Funding for 16-year-old, Rise of Zero-funded Startup Among NEA’s Patrick Chung Predictions for 2013
Patrick Chung
A $10 billion marketing company?
That is the prophecy of Bain Capital Ventures’ Ajay Agarwal, who was among venture capitalists surveyed by Inc. magazine for their 2013 predictions.
“One statistic in a recent Gartner report stuck out to Agarwal, who joined Bain in 2003 to focus on early stage mobile, internet, and software investments: By 2017, CMOs will be spending more on IT than CIOs,” Inc. said in the report. Agarwal believes this massive shift is being driven by the customer data that simply did not exist a decade ago.
"There's so much data that exists, but now marketers can now actually measure its efficacy," he told Inc.
Bain has already funded a few companies that leverage big data for marketing purposes, including BloomReach, a cloud marketing platform, and TellApart, an innovative predictive customer analytics platform, the report said.

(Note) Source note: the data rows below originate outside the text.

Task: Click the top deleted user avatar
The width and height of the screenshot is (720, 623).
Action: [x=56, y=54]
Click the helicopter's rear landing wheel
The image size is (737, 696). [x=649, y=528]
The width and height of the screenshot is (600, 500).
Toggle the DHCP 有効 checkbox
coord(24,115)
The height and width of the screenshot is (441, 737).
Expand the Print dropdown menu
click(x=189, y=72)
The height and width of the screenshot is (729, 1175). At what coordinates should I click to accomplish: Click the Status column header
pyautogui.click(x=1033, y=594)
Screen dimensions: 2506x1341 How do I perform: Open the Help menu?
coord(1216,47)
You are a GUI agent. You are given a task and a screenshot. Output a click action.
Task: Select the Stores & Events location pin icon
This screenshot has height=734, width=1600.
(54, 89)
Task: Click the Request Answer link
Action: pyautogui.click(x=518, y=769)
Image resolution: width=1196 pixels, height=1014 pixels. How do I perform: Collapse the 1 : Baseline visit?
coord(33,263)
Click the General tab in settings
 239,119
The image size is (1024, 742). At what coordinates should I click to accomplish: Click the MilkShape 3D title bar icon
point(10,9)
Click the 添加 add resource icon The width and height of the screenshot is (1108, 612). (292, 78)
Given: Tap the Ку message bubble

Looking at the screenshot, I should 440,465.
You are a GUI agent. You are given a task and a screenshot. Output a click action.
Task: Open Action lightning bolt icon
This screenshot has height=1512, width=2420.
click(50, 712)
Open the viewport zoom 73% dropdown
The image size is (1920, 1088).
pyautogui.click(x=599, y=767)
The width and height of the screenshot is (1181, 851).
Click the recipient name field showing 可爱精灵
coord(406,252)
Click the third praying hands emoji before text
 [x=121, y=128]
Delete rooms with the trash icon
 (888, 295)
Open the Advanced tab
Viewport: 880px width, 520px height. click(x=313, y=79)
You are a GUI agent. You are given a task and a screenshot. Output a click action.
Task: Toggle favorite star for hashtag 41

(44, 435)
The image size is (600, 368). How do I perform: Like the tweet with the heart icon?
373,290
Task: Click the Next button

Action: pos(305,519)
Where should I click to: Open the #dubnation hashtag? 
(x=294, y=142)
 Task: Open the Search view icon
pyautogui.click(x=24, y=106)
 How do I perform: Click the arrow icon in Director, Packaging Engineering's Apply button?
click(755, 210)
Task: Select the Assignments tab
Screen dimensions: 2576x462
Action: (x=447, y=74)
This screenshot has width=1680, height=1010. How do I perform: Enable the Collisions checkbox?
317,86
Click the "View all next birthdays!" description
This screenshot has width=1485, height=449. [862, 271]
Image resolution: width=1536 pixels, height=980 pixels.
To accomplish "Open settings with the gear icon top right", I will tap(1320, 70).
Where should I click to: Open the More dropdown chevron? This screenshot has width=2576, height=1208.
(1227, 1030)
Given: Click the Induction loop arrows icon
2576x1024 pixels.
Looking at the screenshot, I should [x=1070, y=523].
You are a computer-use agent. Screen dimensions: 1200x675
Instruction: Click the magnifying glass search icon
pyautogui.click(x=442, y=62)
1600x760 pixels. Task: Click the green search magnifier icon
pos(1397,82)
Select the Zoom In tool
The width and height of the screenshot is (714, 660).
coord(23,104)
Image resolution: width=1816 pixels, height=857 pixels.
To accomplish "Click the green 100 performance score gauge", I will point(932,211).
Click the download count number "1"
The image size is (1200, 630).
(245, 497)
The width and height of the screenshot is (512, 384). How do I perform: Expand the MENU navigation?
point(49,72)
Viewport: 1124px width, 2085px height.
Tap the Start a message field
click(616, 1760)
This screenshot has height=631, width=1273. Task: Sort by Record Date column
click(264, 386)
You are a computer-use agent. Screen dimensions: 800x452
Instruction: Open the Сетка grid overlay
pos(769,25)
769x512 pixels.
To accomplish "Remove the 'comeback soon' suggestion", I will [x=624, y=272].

Among the seven “Bold Predictions For 2013 From The World's Top VCs” were two by New Enterprise Associates’ Patrick Chung: funding for a 16-year-old entrepreneur; and a start-up that reaches 10 million users without accepting a dime of venture or angel money.
Chung is co-head of the venture firm’s seed-stage investing practice and the founding partner of NEA and Harvard's Experiment Fund. He is based in Menlo Park, Calif.
"Technology is not a peripheral anymore—kids are growing up natively online and so it's natural for them to create something virtual, just as it was natural for you or I to build our own skateboards or tin-can walkie talkies. The brains are wired differently by technology,” Chung was quoted as saying.
Last month, the 17-year-old founder of Summly, Nick D'Aloisio, picked up $1 million in seed financing, in part from Hong Kong billionaire Li Ka Shing, the Inc. report said.
Justifying his second prediction, Chung said: "If there's one thing that we've seen at NEA, it's that the costs of starting a company are asymptotically approaching zero."
Chung calls it the "Zuckerberg effect"—the idea that a young person starting with absolutely nothing is able to create something massive simply out of his or her dorm room, the report said.